YuanxunLu / LiveSpeechPortraits

Live Speech Portraits: Real-Time Photorealistic Talking-Head Animation (SIGGRAPH Asia 2021)
MIT License
1.16k stars 198 forks source link

Two questions about `smooth_loss` in `audio2headpose_model` #54

Closed DreamtaleCore closed 2 years ago

DreamtaleCore commented 2 years ago

Hi, I'm trying to repeat the training part of audio2headpose these days. I have two questions about the implementation.

  1. Is mu_gen=Sample_GMM ... (Line-103) in audio2headpose_model benefit to the performance? Besides, I have found 'We also tried with a Gaussian Mixture Model but found no obvious improvement' in the paper, but I am a little confused. Are those the same thing? It seems the implementation of Eq(8) is the Sample_GMM function (please correct me if I am wrong).
  2. The computational efficiency of Sample_GMM is rather low. When using it (set smooth_loss > 0), it needs ~2h for one epoch. I find that there are too many for-loops (line-99) and CPU operation. Are there other alternatives?
YuanxunLu commented 2 years ago

Training the audio2headpose module using smooth loss is one of my history experiments. Actually, I didn't use this smooth loss finally, where I only use the probabilistic loss as demonstrated in the paper.

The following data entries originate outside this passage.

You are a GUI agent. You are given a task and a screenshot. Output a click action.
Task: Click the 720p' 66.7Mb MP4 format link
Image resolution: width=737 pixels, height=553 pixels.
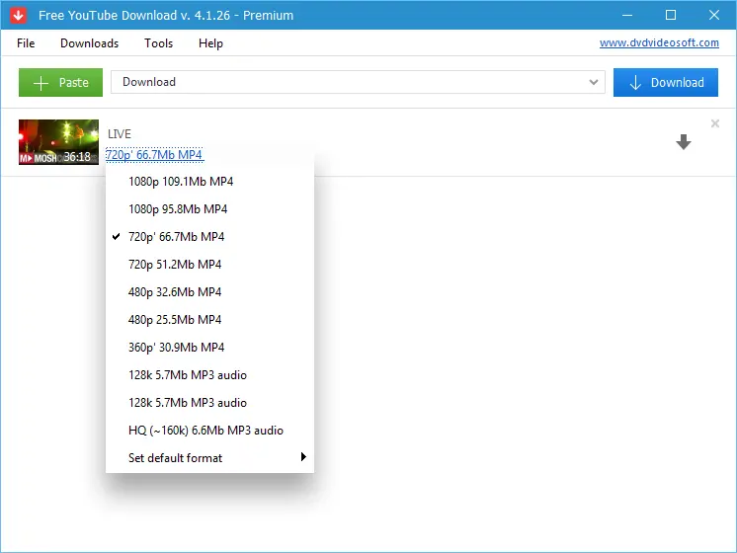[154, 155]
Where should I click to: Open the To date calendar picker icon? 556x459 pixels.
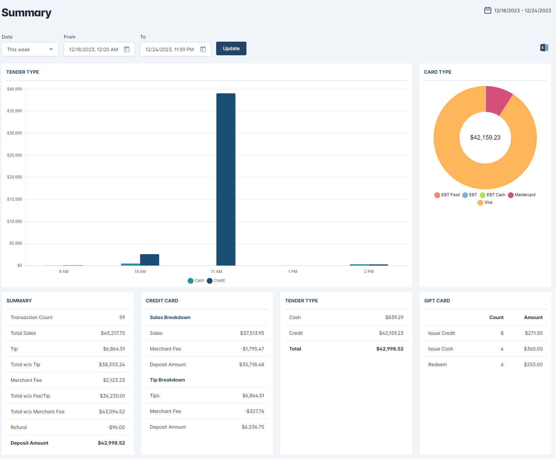[x=203, y=49]
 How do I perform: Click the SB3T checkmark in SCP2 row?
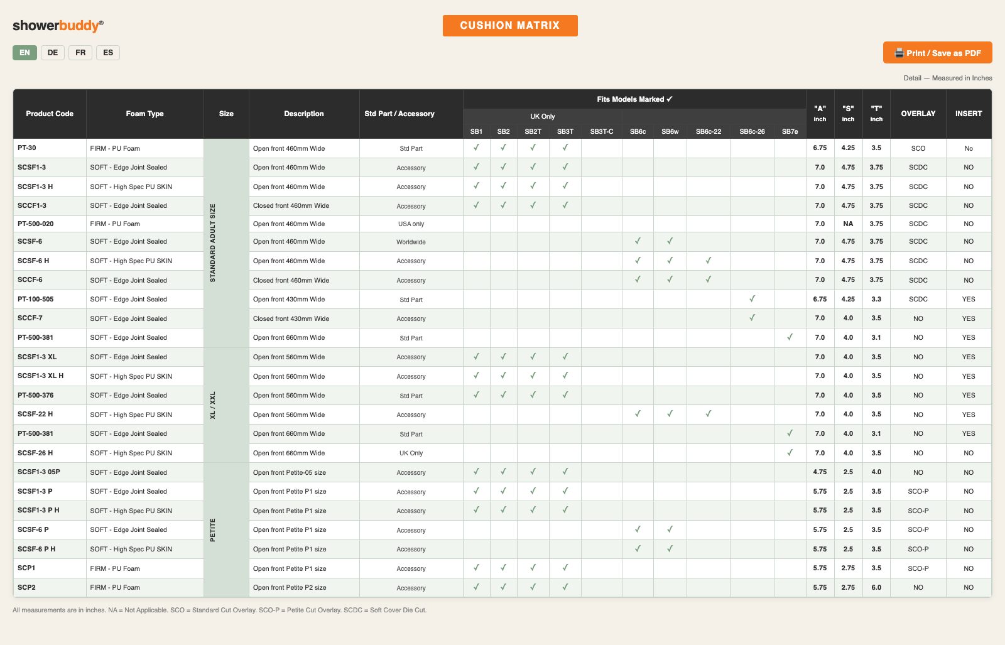pyautogui.click(x=565, y=587)
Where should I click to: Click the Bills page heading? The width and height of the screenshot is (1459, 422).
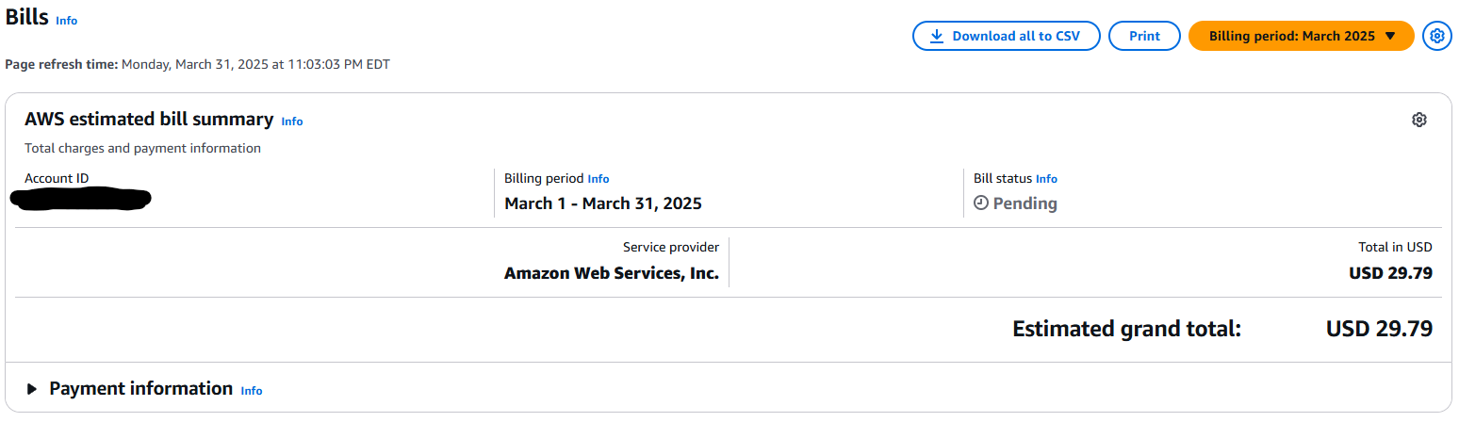point(26,18)
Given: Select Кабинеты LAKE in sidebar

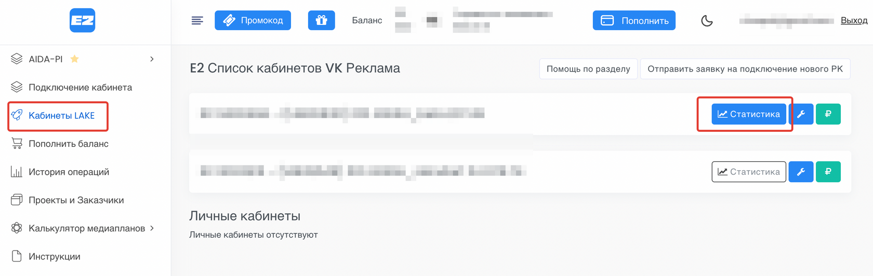Looking at the screenshot, I should pos(61,116).
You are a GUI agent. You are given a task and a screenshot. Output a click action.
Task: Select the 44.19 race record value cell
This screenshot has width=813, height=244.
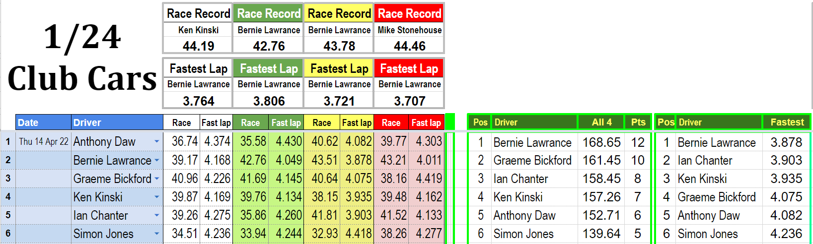click(x=198, y=46)
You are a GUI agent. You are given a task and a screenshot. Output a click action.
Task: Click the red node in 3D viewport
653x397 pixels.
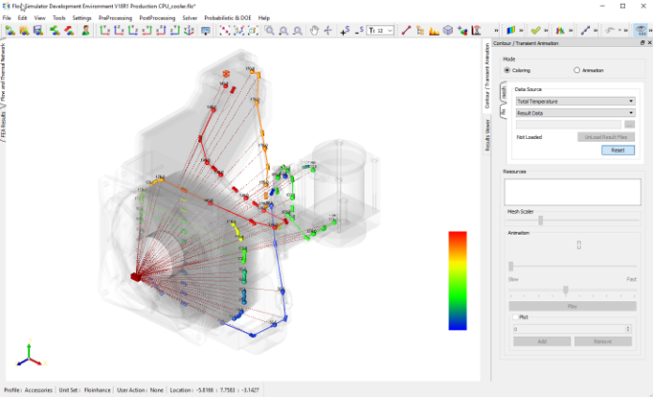click(x=136, y=276)
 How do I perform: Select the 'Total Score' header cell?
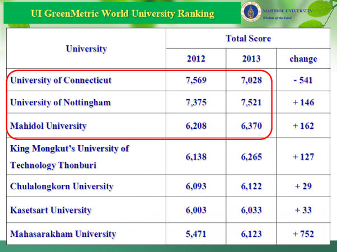pos(248,39)
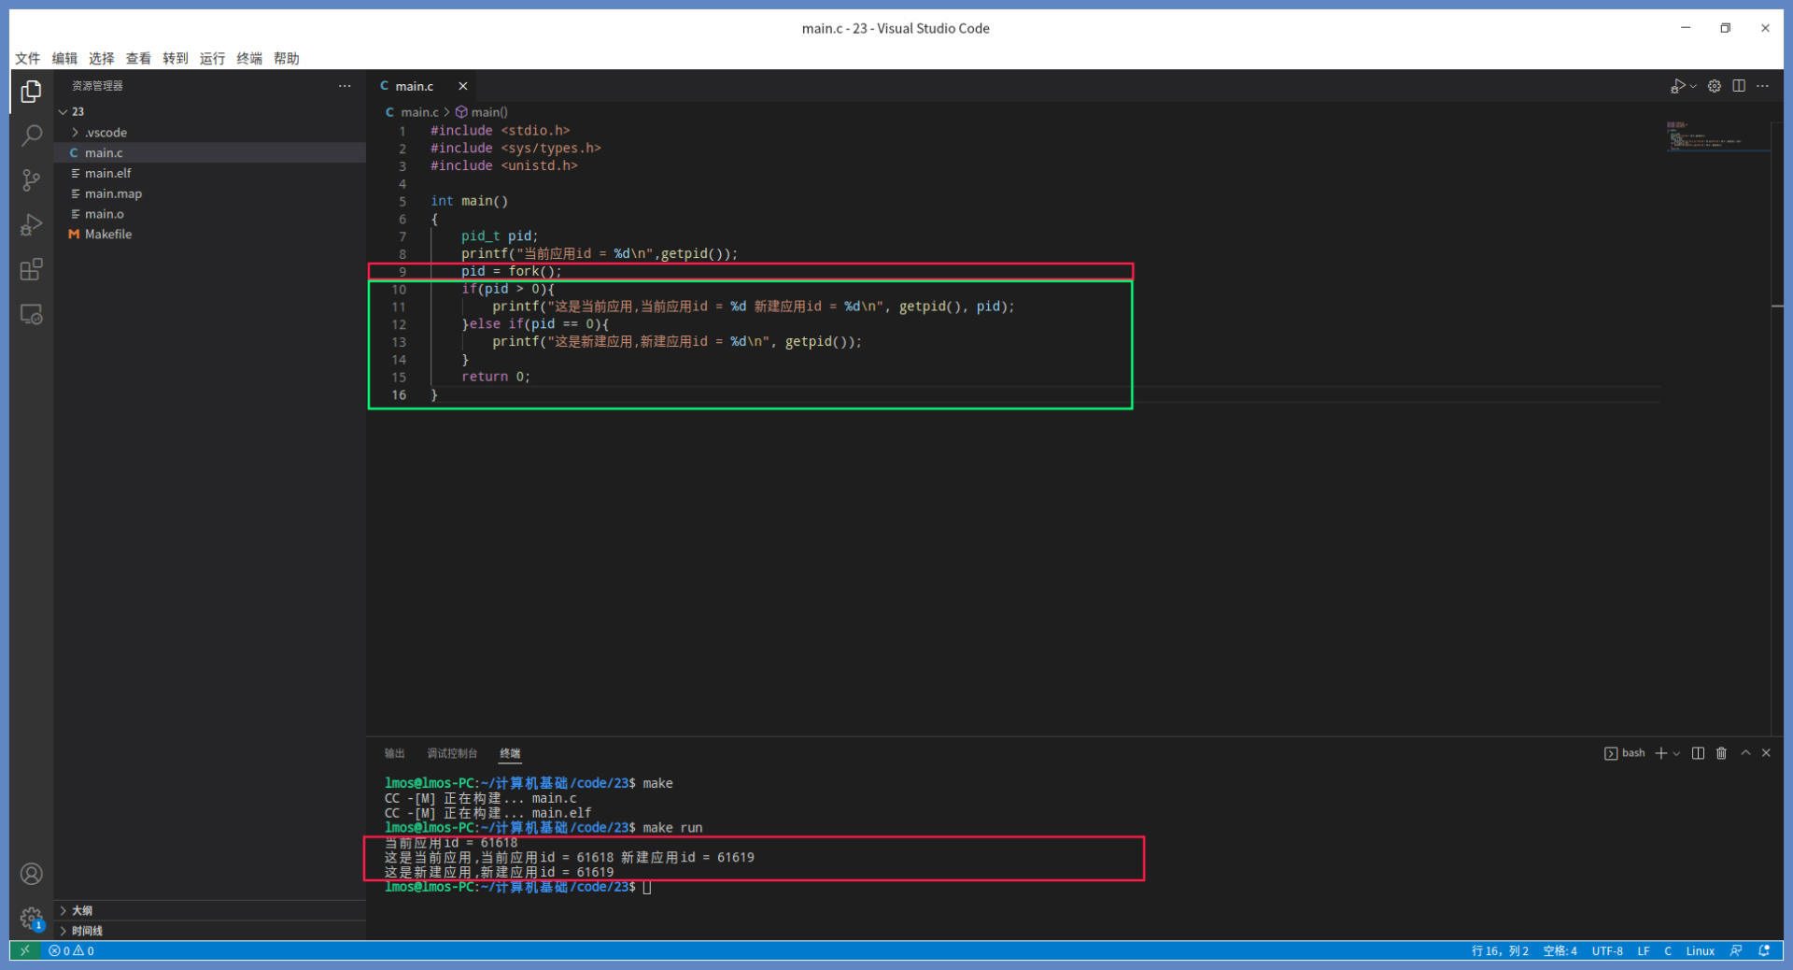Expand the 时间线 timeline section
This screenshot has width=1793, height=970.
click(x=87, y=931)
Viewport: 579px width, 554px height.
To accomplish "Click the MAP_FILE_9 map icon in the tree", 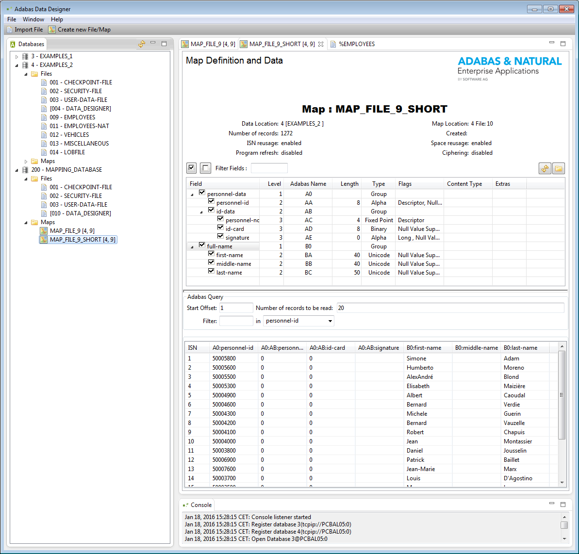I will [44, 230].
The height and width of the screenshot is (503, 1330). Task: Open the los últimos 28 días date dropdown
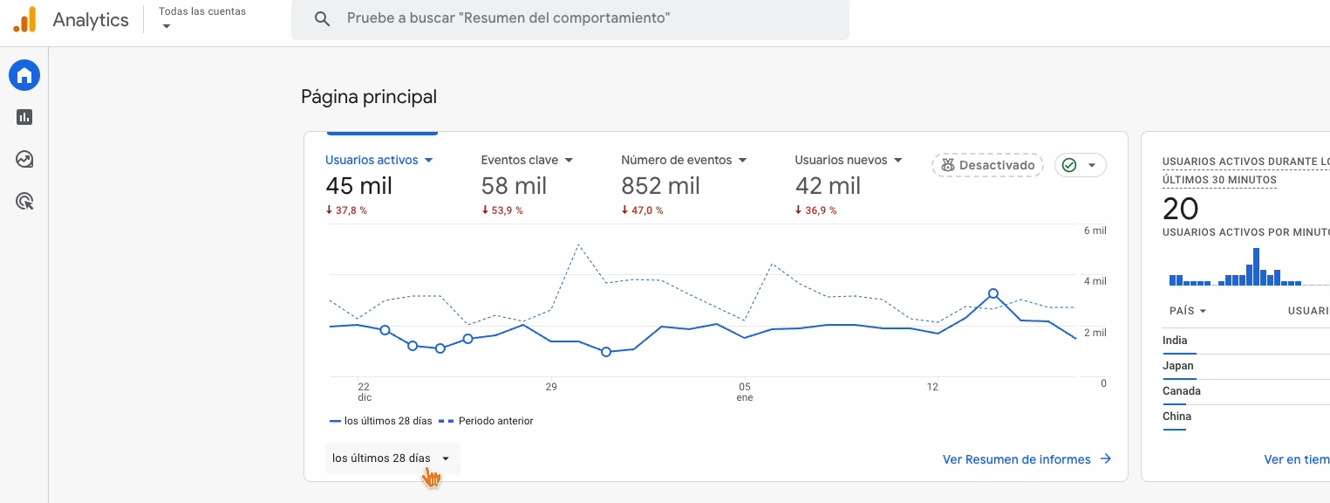[x=392, y=458]
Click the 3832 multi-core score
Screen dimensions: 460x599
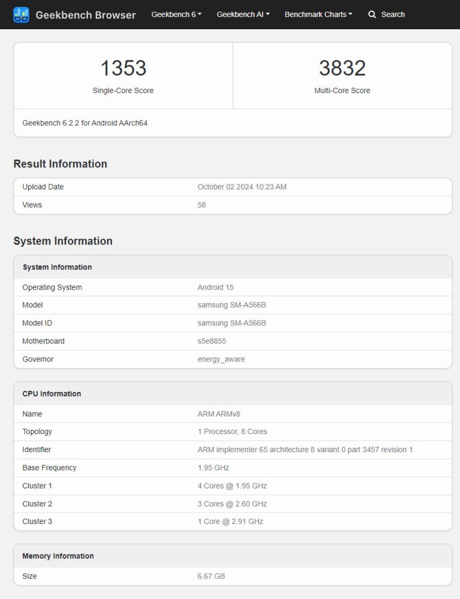click(342, 68)
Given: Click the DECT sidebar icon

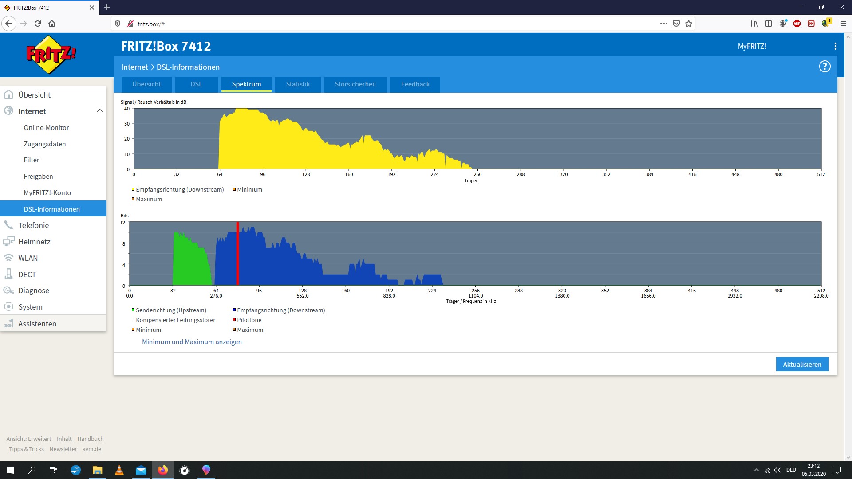Looking at the screenshot, I should [9, 274].
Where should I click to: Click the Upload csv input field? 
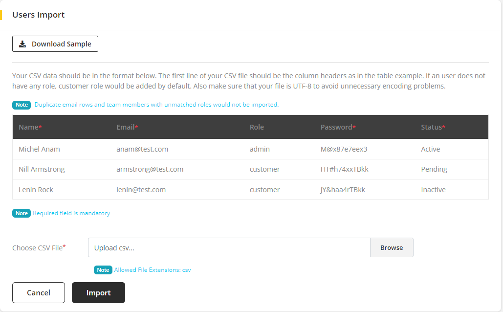coord(229,247)
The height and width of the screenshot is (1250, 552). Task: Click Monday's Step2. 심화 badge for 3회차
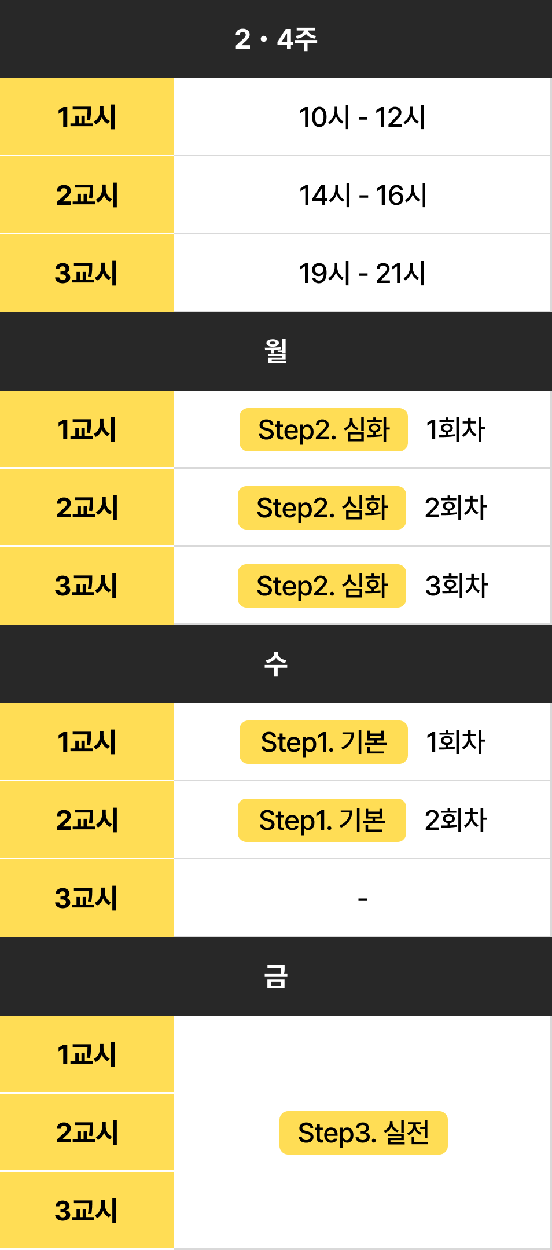tap(322, 586)

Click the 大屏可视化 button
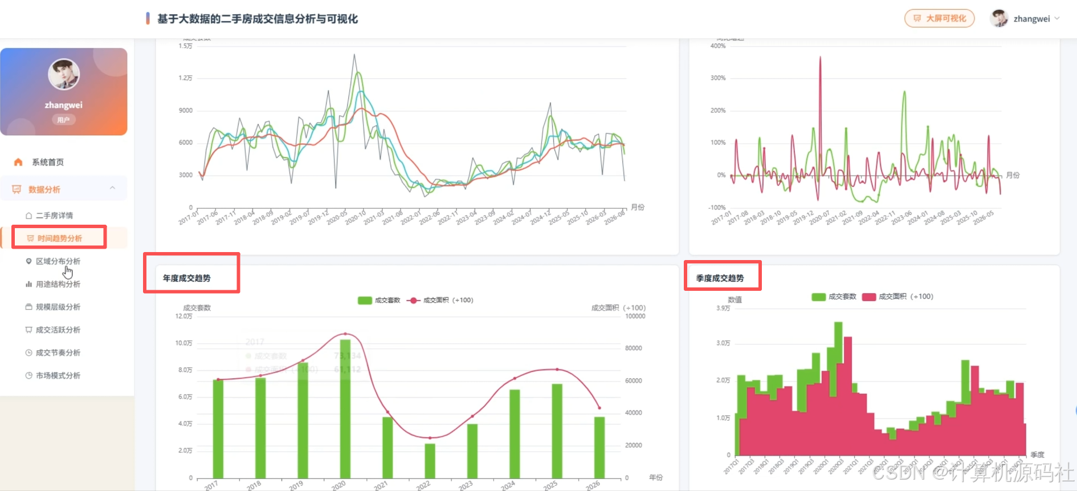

I think this smooth loss doesn't work obviously as I remember, so it is deprecated.

Sorry that I didn't clean up the training-related codes clearly and they confuse your training.

Gaussian Mixture Model is just a multi-gaussian version loss, and I just use one gaussian so it degrades to a single Gaussian distribution. I describe it in the code comments on in GMM loss function.

I didn't know any alternative to this loss and this is my implementation. You can check it on the internet and write your own version to speed it up.

DreamtaleCore commented 2 years ago

Thanks!